Assignment: Every line from the one containing "Viewport: 1272px width, 422px height." through the end of the data is to be copied exactly, and nothing outside that range.

(Stored items)

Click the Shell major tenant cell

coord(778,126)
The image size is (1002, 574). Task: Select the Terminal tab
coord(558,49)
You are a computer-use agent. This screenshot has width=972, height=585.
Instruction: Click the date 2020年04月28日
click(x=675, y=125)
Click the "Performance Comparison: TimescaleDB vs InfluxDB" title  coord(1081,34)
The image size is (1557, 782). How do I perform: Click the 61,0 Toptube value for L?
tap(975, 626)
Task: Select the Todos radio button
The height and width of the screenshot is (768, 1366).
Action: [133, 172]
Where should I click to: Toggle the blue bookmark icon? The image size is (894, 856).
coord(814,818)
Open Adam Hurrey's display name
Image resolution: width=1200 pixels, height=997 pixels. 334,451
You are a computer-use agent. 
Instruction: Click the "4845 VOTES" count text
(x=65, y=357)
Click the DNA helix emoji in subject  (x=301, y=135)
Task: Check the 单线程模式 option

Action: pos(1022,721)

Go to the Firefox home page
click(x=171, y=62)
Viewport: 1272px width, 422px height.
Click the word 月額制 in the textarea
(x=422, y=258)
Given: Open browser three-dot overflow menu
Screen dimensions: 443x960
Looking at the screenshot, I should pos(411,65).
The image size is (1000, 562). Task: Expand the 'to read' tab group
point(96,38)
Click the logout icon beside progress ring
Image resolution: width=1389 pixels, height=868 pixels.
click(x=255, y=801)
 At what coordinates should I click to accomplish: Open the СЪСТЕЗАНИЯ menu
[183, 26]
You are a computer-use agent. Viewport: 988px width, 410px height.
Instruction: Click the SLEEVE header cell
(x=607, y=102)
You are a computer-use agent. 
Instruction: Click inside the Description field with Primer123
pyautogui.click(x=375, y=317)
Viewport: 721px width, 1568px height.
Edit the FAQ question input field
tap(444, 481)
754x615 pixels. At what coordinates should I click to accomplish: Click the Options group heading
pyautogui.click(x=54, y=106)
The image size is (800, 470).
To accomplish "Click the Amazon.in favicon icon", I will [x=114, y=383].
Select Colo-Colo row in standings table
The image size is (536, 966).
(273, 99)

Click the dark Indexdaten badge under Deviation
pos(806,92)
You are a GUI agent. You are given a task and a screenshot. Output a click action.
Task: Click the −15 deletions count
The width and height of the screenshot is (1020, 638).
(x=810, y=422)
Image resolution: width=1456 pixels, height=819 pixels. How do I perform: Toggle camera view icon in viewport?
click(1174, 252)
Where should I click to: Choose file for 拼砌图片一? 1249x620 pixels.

Task response:
Viewport: 1272px width, 422px height.
Click the word 月額制 in the textarea
(x=422, y=258)
Given: Open browser three-dot overflow menu
Screen dimensions: 443x960
Looking at the screenshot, I should pos(411,65).
The image size is (1000, 562). Task: Expand the 'to read' tab group
point(96,38)
Click the logout icon beside progress ring
Image resolution: width=1389 pixels, height=868 pixels.
click(x=255, y=801)
 At what coordinates should I click to accomplish: Open the СЪСТЕЗАНИЯ menu
[183, 26]
You are a computer-use agent. Viewport: 988px width, 410px height.
Instruction: Click the SLEEVE header cell
(x=607, y=102)
You are a computer-use agent. 
Instruction: Click inside the Description field with Primer123
pyautogui.click(x=375, y=317)
Viewport: 721px width, 1568px height.
Edit the FAQ question input field
tap(444, 481)
754x615 pixels. At what coordinates should I click to accomplish: Click the Options group heading
pyautogui.click(x=54, y=106)
The image size is (800, 470).
To accomplish "Click the Amazon.in favicon icon", I will [x=114, y=383].
Select Colo-Colo row in standings table
The image size is (536, 966).
(273, 99)

Click the dark Indexdaten badge under Deviation
pos(806,92)
You are a GUI agent. You are given a task and a screenshot. Output a click action.
Task: Click the −15 deletions count
The width and height of the screenshot is (1020, 638).
(x=810, y=422)
Image resolution: width=1456 pixels, height=819 pixels. How do I perform: Toggle camera view icon in viewport?
click(1174, 252)
Where should I click to: Choose file for 拼砌图片一? 1249x620 pixels.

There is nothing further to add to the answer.